On April 22, I fractured my left ankle playing in my (last ever) soccer game for my local club. It was a lovely sunny morning - my warm up had produced my best moves yet (I am was goalie) and straight off the bat I was executing some pretty awesome saves (for a 40-something). Then - it happened.
I had just saved a particularly devious shot and the girl who had kicked it just kept coming. So I planted my feet down and braced. She hit me, I fell pretty much 90 degrees to the left and my ankle let rip an almighty crack. Then I let rip the most bloodcurdling scream I’ve ever produced in my life. And I screamed, and I screamed. I couldnt’t do anything else. I have NEVER EVER EVER felt anything like it before (and I’ve broken 18 bones in my 40-something life). There were three other games playing and they all stopped and stared. So my fiance carried me off the field, the club’s management supplied ice, and other first aid items and I layed down on the ground and bawled my eyes out - not the dainty girly cries - the full on snot nosed, panda eyes (but I had no make up on), body convulsing cries that are inconsolable.

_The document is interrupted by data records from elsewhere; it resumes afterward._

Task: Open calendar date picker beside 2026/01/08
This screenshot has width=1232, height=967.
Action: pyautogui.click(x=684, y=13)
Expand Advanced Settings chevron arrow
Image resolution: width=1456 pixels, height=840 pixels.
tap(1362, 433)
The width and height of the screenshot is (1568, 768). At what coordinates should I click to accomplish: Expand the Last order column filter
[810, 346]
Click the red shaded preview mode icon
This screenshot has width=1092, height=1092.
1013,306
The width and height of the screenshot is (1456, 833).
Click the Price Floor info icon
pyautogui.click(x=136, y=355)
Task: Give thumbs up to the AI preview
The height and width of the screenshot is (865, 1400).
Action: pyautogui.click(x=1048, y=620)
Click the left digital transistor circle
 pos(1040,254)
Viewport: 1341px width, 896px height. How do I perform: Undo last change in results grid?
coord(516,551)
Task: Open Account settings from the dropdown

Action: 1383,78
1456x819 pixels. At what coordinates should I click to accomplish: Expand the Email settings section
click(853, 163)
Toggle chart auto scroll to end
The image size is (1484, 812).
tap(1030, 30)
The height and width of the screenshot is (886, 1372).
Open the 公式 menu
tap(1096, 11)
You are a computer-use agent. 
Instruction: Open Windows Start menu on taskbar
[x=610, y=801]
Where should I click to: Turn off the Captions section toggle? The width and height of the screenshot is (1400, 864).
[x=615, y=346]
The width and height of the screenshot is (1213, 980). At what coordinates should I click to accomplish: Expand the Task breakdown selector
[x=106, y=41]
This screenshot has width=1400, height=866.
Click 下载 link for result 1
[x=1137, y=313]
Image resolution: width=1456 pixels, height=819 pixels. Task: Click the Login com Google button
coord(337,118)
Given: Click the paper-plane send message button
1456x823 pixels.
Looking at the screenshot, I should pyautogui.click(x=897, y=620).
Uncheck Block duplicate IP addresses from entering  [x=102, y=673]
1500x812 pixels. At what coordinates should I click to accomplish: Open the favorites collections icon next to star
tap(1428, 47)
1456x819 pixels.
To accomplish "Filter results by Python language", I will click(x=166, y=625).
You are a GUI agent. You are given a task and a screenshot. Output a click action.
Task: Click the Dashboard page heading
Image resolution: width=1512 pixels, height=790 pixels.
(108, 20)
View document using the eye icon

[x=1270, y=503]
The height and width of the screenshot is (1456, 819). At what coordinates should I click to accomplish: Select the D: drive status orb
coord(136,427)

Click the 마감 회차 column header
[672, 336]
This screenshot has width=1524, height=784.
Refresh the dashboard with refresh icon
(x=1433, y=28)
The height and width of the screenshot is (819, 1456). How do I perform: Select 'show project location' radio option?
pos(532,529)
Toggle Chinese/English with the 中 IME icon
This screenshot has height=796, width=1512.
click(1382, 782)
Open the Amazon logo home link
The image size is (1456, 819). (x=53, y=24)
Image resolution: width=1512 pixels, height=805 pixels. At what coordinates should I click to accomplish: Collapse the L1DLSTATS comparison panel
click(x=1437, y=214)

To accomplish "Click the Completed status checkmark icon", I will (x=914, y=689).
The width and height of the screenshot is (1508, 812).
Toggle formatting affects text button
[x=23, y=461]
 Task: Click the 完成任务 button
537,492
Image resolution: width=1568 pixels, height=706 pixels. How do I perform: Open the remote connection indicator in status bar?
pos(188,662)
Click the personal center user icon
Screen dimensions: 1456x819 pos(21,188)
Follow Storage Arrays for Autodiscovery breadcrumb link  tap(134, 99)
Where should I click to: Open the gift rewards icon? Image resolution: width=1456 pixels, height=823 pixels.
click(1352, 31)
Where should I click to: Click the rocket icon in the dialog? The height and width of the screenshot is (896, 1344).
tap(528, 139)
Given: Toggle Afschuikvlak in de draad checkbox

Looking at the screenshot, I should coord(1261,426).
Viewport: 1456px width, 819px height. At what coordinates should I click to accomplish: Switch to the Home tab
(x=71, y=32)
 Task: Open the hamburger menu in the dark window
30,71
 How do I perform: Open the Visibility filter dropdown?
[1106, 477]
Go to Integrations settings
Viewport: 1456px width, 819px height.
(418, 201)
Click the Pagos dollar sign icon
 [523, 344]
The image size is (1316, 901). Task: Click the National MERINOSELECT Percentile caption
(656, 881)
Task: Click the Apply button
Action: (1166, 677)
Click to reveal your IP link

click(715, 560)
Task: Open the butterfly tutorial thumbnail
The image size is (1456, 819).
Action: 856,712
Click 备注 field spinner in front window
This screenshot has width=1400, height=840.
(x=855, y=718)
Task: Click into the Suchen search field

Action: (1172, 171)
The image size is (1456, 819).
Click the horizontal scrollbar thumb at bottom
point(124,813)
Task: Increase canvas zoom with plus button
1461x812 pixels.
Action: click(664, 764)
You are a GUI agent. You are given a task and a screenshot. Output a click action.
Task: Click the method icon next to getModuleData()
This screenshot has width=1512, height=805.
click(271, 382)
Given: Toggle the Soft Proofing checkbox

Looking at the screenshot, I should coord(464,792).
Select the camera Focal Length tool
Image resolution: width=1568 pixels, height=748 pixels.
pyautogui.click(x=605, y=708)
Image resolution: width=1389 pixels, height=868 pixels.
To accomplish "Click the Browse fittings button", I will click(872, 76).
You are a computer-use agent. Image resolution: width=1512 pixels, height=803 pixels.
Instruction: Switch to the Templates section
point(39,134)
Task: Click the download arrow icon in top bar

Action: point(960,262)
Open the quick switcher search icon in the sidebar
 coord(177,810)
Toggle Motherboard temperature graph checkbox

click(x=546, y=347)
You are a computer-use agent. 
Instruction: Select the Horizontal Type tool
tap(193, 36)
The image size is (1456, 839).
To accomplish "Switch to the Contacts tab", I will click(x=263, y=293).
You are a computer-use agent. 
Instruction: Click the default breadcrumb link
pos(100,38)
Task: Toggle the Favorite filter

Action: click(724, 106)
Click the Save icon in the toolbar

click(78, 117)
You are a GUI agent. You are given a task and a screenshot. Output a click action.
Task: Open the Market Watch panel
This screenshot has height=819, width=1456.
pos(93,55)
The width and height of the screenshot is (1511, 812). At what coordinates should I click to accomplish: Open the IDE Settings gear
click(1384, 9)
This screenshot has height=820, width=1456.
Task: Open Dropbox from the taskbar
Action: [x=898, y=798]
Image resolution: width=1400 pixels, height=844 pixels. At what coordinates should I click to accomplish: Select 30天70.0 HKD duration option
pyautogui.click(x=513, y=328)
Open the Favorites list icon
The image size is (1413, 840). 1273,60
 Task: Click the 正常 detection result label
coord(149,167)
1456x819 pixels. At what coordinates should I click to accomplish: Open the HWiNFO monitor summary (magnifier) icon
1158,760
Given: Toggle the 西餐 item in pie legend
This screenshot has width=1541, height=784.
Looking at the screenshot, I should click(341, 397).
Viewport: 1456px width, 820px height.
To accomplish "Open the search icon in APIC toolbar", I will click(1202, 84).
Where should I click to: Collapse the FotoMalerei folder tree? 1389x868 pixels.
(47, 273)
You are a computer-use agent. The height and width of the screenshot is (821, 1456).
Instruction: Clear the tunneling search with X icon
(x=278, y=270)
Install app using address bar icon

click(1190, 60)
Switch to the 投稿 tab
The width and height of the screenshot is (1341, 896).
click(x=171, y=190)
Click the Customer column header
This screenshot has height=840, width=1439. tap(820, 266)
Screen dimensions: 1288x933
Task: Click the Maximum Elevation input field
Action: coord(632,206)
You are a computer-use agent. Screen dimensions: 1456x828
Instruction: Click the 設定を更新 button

So long story short, the paramedics arrived, gave me the wonder drug pen with pethidine and I was pretty much stoned for the next 1.5hrs. Apparently I gave a comprehensive diagnosis of the injury to the ER doctor who was impressed with my thesis. After some too-ing and fro-ing about whether they were going to operate, they put me in a sexy cam boot
and discharged me with crutches and some very strong prescription painkillers. But not before the pethidine wore off and I was writhing about the bed in agony.
Over the course of the ensuing 6 weeks, I have learnt to listen pain and what it has to teach me (how to be patient). I was exceedingly lucky that, as a contractor and newbie at work (I’d been there 4 weeks when I did this), my boss allowed me to work from home until I could walk with no crutches. This is my second week back at work. But my CONSTANT companion has been a whiny little bitch called Pain. Pain really gives me the dirts. Popping up her ugly little head at the most inconvenient and awkward times. No waiting for the right time or place - she just yells “Hey! I want attention and I want it NOW”. The first three weeks were the WORST. EVER. Every two hours, I had to take in alternate times - ibuprofen and paracetamol and codeine. I didn’t sleep properly because I would wake up with Pain leaning over me with a smirk “Sup?”
But on the fourth week I thought, hang on, I have all this time that Pain actually buggers off and leaves me alone. I can’t always sleep so I think I’ll meditate. So I did. And by the end of the fourth week, I was making Pain wait her turn. When I was meditating and she’d show up, at first I was like “F$$k off bitch”, but then I thought she might be a bit quieter if I invited her to meditate with me. At first she was so OTT that it would never last long. But now three weeks later, I can get her to shut up for about 30 mins. Pain’s not so intense now either, she’s more chill, but still likes to poke me every so often “I’m still heeeeere” - but it’s ok. She still arrives at inconvenient times (like when I have a problem situation now I’m back at work), but I find I can handle her with more calm now. And now that I can walk sans crutches and walking stick (still in that sexy boot though), I’m not so grumpy when Pain turns up.
I expect Pain to stick around for the winter (3 months), but I’m pretty sure she’ll POQ when we rock up to the fracture clinic for the next x-ray and consultation. Doctors and nurses have a great way of shutting her up very quickly. But I hope to teach her more about meditation. I’ve already expanded on the Four Noble Truths and I’ll try to get her to wrap her head around the Eightfold Noble Path. We’ll see.
Given I’ve snapped the ligament in my ankle and it’s gone forever, I expect Pain might visit occasionally, and I’ll welcome her for a short time - most likely with a seat beside me on the meditation mat.